## Given task a:
Translate this sentence from the Irvesuud FC article into Spanish: "The club was founded in 2021 and competed in the National Amateur Cup that season."

## Source document:

########

Irvesuud Ирвэсүүд
- Nickname(s): The Leopards
- Founded: 2021; 4 years ago
- Ground: Khan-Uul Stadium, Ulaanbaatar
- Capacity: 500
- Manager: Chinbat
- League: Mongolia First League
- 2024–25: MFL, 3rd

= Irvesuud FC =

Football club in Ulaanbaatar, Mongolia

Irvesuud Football Club (Ирвэсүүд FC; Leopards FC) is a Mongolian professional football club currently competing in the Mongolia Second League.

==History==
The club was founded in 2021 and competed in the National Amateur Cup that season. After topping its group, Irvesuud FC advanced to the final before ultimately losing to Kapitron FC on penalties. The club received automatic promotion to the Mongolia Second League.

########

## Given task b:
Swap "GUI agent" for "graphical interface agent" throughout the listing below and reproduce the listing with nothing else altered.

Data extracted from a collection
########

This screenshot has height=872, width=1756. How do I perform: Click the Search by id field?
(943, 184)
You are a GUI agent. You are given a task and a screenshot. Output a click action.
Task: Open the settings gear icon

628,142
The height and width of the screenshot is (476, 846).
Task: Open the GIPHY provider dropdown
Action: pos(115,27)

########

## Exercise solution a:
El club fue fundado en 2021 y compitió en la Copa Nacional Amateur esa temporada.

## Exercise solution b:
This screenshot has height=872, width=1756. How do I perform: Click the Search by id field?
(943, 184)
You are a graphical interface agent. You are given a task and a screenshot. Output a click action.
Task: Open the settings gear icon

628,142
The height and width of the screenshot is (476, 846).
Task: Open the GIPHY provider dropdown
Action: pos(115,27)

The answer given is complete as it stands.